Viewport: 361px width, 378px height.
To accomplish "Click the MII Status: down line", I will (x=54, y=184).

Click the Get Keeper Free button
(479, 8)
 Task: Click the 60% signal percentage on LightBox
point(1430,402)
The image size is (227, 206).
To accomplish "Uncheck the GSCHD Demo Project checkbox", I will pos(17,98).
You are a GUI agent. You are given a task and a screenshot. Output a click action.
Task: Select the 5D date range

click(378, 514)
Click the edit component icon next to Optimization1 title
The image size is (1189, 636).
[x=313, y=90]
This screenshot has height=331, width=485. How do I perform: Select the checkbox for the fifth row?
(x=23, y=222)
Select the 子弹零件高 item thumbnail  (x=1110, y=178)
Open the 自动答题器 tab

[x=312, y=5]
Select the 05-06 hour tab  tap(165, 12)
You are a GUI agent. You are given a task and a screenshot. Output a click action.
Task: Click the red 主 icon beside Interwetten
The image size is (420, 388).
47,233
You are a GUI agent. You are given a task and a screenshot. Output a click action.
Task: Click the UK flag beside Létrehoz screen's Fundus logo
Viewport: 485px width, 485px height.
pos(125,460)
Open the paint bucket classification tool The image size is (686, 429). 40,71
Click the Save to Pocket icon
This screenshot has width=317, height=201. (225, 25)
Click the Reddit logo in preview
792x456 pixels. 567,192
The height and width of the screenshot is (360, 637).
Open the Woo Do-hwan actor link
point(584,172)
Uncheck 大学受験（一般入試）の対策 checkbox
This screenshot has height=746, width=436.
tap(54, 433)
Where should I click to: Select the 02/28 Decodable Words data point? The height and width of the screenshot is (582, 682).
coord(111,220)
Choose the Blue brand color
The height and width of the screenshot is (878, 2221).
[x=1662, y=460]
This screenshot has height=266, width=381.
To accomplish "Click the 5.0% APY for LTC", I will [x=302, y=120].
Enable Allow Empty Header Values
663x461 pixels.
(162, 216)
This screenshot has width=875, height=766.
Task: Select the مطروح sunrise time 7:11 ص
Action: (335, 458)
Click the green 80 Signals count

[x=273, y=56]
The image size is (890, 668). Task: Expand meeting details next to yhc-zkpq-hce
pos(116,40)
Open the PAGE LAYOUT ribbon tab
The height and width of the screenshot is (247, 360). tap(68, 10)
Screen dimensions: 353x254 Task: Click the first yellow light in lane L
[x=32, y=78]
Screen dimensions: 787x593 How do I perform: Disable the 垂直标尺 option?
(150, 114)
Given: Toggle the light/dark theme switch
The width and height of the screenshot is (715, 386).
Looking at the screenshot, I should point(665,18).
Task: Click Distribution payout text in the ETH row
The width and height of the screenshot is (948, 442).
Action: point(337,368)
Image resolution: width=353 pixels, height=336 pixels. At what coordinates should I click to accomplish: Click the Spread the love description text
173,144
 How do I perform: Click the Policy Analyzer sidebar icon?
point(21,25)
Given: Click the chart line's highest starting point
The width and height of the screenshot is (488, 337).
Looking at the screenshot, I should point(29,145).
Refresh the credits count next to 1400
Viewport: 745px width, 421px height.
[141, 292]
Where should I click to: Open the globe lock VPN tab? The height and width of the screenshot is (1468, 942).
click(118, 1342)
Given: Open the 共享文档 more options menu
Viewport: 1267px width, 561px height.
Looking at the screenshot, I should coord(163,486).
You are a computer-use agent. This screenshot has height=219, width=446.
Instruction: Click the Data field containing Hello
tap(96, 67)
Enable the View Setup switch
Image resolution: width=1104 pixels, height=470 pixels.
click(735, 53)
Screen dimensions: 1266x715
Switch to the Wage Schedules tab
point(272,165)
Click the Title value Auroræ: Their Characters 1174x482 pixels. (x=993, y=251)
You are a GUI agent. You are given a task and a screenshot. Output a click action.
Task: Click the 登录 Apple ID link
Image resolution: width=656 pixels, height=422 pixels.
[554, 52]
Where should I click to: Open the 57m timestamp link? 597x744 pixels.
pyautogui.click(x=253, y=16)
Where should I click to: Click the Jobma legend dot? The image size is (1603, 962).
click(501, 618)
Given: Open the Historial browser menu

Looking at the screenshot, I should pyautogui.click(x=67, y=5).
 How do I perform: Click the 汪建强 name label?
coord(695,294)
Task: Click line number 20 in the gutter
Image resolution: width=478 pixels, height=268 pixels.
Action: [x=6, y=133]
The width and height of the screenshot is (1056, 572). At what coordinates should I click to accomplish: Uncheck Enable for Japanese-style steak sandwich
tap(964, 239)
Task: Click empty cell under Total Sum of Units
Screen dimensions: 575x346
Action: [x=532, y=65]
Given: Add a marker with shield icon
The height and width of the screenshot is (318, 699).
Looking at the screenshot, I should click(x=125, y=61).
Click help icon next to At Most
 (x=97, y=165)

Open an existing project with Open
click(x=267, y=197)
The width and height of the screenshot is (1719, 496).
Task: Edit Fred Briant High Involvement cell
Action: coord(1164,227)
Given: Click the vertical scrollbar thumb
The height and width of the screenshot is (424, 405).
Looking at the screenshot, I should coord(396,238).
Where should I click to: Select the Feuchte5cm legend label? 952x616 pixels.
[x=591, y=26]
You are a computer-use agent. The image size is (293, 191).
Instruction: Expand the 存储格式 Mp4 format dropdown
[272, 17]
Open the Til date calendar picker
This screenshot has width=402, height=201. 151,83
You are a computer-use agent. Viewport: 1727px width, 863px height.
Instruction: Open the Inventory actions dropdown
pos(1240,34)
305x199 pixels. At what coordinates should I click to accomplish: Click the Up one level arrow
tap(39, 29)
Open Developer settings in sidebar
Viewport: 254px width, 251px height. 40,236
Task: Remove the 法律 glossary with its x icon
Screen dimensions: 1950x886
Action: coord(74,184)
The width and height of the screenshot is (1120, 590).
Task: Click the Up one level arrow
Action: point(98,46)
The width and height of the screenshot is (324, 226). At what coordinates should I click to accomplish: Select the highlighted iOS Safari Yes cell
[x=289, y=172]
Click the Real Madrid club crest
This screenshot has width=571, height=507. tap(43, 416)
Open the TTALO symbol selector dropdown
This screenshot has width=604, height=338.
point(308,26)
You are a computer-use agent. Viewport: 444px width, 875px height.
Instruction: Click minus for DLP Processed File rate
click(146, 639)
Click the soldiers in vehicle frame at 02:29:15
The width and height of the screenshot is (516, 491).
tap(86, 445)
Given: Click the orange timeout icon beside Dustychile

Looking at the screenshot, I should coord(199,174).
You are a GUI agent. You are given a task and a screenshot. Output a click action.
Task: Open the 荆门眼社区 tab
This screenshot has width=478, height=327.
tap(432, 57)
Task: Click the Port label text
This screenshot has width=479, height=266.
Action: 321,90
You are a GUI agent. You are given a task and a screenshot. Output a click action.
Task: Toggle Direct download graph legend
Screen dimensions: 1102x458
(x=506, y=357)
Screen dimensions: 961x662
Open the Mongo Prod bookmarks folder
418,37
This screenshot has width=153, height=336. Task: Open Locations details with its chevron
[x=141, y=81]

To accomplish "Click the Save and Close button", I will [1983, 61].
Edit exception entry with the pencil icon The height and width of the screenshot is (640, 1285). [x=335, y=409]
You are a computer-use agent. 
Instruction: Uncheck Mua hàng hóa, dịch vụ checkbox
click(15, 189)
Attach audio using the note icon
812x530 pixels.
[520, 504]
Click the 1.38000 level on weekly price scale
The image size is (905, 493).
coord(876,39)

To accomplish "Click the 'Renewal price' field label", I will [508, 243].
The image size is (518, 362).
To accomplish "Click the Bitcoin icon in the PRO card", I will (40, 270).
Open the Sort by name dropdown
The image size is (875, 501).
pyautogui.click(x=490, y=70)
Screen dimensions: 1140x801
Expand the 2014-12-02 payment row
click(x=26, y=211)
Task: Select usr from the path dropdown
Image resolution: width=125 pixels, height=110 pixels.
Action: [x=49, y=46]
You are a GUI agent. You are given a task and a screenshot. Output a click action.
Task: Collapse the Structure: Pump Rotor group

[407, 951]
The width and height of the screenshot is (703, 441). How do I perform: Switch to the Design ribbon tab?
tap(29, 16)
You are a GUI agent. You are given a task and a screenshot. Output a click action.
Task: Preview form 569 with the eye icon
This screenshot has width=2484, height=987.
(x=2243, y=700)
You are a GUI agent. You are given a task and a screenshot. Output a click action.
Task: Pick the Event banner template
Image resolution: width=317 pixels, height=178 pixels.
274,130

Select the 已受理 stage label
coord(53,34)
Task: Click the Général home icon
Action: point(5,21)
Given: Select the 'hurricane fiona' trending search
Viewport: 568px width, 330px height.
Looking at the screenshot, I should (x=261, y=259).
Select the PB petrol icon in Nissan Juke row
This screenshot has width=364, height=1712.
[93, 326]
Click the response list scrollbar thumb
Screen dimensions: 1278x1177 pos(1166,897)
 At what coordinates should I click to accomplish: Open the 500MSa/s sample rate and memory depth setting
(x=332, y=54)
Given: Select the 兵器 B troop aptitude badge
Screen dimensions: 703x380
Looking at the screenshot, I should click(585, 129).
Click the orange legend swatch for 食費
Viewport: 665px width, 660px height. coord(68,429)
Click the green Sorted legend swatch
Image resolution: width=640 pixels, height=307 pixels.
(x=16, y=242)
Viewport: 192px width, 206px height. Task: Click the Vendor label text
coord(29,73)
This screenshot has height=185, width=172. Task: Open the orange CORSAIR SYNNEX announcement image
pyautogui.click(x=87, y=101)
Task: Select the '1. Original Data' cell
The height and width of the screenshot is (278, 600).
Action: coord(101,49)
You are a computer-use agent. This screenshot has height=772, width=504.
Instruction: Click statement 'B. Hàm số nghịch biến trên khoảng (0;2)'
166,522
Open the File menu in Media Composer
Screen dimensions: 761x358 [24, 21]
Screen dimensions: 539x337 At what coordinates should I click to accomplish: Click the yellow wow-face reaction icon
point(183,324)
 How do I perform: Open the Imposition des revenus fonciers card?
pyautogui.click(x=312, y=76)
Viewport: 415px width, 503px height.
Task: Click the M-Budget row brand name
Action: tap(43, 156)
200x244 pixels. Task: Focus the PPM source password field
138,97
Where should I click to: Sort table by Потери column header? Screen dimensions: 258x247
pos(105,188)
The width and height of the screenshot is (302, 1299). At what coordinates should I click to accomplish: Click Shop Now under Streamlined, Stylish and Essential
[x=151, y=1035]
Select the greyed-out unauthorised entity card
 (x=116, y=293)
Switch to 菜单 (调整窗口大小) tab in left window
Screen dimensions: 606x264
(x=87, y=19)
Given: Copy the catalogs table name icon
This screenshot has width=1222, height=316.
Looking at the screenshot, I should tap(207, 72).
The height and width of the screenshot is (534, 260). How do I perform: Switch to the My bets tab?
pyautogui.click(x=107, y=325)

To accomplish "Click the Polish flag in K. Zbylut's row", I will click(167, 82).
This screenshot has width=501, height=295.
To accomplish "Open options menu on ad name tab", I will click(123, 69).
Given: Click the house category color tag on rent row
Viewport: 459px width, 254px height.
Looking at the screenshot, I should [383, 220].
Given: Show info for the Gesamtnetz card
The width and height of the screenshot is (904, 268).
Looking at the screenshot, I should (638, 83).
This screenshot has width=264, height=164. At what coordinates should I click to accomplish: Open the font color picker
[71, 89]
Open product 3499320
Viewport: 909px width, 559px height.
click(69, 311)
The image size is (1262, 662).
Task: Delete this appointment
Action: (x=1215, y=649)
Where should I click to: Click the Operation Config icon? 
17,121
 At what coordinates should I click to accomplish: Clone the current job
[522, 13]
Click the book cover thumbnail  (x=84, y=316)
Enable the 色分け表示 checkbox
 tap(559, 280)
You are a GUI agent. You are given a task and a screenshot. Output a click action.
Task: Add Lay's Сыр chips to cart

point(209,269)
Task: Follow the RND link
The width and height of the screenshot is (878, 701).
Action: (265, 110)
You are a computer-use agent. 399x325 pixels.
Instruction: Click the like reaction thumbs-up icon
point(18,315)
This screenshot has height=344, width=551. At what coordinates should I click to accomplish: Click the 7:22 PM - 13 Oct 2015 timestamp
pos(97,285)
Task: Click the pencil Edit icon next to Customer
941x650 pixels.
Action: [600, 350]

┄┄┄┄┄┄┄┄┄┄

**WHAT YOU HAVE TO DO**
A single number is the answer here: the count of lines in the listing that hold the string "pencil".

**RESULT OF THIS TASK**
2